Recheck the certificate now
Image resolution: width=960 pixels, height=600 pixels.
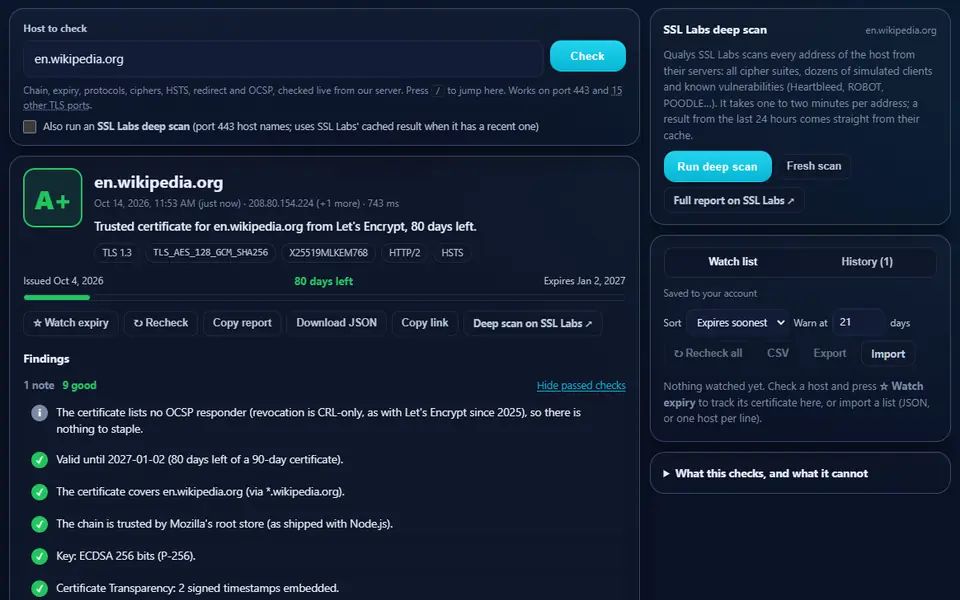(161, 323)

——

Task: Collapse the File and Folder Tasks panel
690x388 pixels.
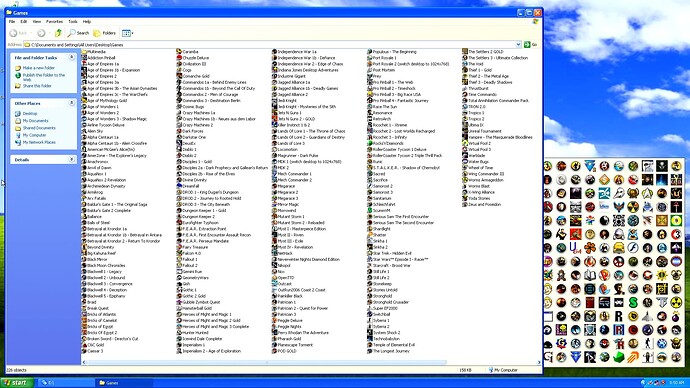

——

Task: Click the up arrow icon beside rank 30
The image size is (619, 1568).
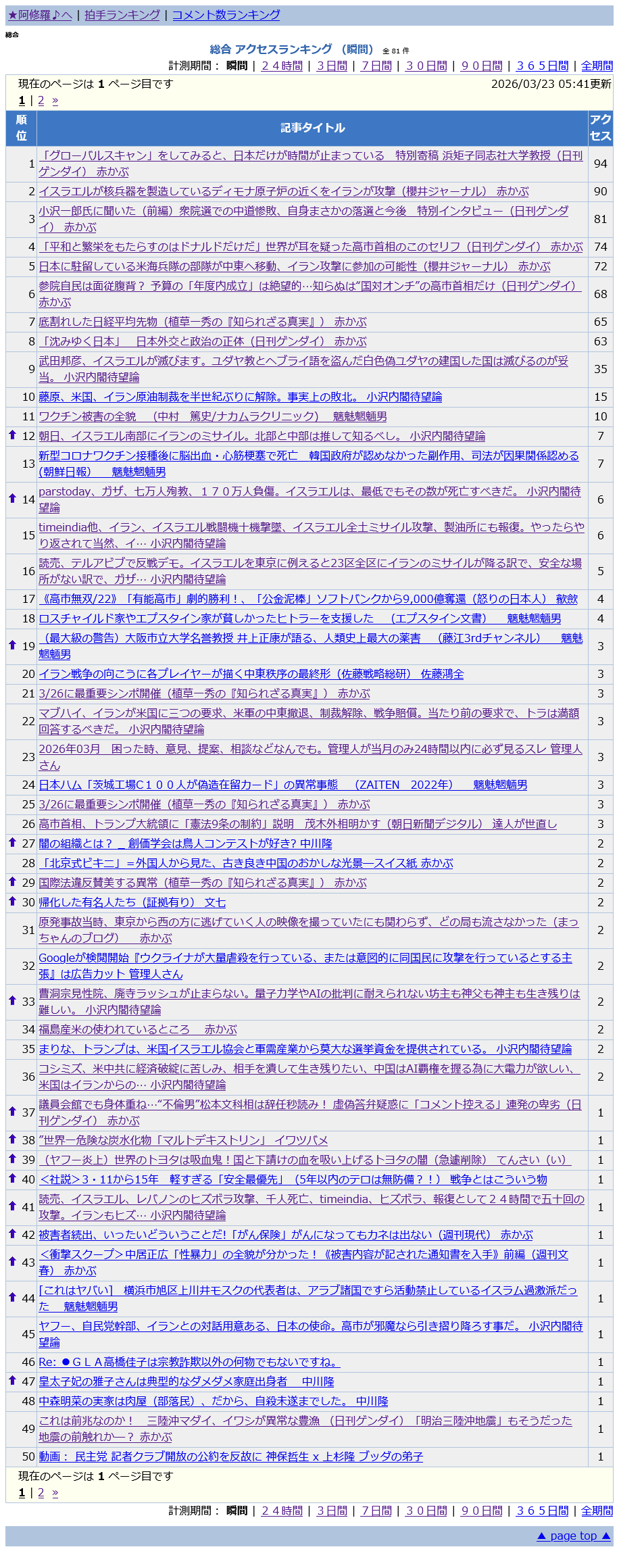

——

_Your instructions_.
Rewrite the lines from the one containing "Task: Click the up arrow icon beside rank 30" through the one containing "The image size is (619, 1568).", with "up arrow" replaced by "down arrow" and nothing else changed.

_Solution for this problem_.
Task: Click the down arrow icon beside rank 30
The image size is (619, 1568).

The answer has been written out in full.